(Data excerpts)
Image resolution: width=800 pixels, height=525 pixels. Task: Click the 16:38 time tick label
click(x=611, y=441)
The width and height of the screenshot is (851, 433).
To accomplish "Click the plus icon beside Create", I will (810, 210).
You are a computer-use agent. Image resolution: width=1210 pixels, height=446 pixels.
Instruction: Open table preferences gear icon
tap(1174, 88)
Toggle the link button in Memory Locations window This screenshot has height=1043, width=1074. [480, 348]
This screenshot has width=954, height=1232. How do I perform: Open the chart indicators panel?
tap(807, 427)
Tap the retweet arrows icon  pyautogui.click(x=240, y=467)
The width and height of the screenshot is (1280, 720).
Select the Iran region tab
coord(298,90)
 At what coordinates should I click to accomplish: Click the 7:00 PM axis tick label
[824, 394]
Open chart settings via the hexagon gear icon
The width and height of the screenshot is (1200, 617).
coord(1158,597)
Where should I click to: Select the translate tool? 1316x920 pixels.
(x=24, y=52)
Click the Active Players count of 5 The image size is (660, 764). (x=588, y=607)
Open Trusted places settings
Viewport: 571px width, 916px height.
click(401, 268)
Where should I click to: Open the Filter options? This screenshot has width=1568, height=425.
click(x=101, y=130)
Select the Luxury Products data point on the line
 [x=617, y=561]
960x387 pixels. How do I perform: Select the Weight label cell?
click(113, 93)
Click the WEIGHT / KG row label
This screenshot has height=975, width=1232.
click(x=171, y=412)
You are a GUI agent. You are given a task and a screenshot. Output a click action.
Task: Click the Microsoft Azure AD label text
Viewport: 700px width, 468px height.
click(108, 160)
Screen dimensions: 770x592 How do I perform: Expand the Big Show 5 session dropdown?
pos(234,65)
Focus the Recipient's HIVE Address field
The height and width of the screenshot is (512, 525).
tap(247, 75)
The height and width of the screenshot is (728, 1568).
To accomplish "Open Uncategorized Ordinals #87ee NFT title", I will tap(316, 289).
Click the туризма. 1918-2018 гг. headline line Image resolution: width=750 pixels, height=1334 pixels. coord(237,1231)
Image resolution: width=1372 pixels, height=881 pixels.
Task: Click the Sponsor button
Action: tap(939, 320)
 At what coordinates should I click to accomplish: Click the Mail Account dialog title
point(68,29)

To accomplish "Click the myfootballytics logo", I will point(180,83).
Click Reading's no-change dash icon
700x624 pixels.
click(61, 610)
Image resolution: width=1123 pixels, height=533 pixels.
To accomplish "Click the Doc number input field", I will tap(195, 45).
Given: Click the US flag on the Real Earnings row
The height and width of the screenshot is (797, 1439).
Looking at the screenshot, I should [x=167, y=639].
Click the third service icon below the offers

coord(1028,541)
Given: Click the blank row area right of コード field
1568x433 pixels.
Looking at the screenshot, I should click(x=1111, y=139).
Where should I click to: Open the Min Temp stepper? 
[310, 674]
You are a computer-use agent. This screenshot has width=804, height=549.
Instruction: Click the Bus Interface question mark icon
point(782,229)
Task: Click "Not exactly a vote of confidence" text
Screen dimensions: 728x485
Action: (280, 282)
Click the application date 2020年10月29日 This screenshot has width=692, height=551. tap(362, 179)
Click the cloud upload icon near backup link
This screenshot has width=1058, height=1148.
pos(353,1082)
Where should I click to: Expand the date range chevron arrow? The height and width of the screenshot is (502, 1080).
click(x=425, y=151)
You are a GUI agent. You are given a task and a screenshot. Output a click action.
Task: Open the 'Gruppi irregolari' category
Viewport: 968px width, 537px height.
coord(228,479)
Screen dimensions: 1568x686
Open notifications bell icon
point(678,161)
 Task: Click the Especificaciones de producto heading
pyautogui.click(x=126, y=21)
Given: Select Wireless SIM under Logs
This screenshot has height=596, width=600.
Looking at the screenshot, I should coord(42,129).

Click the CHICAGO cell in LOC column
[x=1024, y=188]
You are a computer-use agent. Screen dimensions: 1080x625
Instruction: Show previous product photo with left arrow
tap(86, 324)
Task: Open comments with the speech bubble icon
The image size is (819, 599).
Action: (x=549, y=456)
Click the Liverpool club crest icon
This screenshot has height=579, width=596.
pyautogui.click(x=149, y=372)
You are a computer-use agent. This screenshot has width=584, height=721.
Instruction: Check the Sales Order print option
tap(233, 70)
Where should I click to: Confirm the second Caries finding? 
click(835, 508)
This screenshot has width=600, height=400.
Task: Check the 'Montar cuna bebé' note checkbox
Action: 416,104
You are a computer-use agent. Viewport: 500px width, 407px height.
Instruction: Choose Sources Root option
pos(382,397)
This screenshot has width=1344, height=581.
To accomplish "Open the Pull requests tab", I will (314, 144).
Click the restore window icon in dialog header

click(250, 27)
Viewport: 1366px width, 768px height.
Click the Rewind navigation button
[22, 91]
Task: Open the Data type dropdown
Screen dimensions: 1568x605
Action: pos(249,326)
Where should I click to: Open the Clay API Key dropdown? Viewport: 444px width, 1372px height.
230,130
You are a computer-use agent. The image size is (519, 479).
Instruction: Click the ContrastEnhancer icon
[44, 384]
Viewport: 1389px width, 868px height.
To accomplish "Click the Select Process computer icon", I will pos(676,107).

Your objective — Repeat only the tail of the entries, exactly: the line containing "Task: Open the Data type dropdown" and every line after it, to the end.

Result of this exercise —
Task: Open the Data type dropdown
Screen dimensions: 1568x605
Action: pos(249,326)
Where should I click to: Open the Clay API Key dropdown? Viewport: 444px width, 1372px height.
230,130
You are a computer-use agent. The image size is (519, 479).
Instruction: Click the ContrastEnhancer icon
[44, 384]
Viewport: 1389px width, 868px height.
To accomplish "Click the Select Process computer icon", I will pos(676,107).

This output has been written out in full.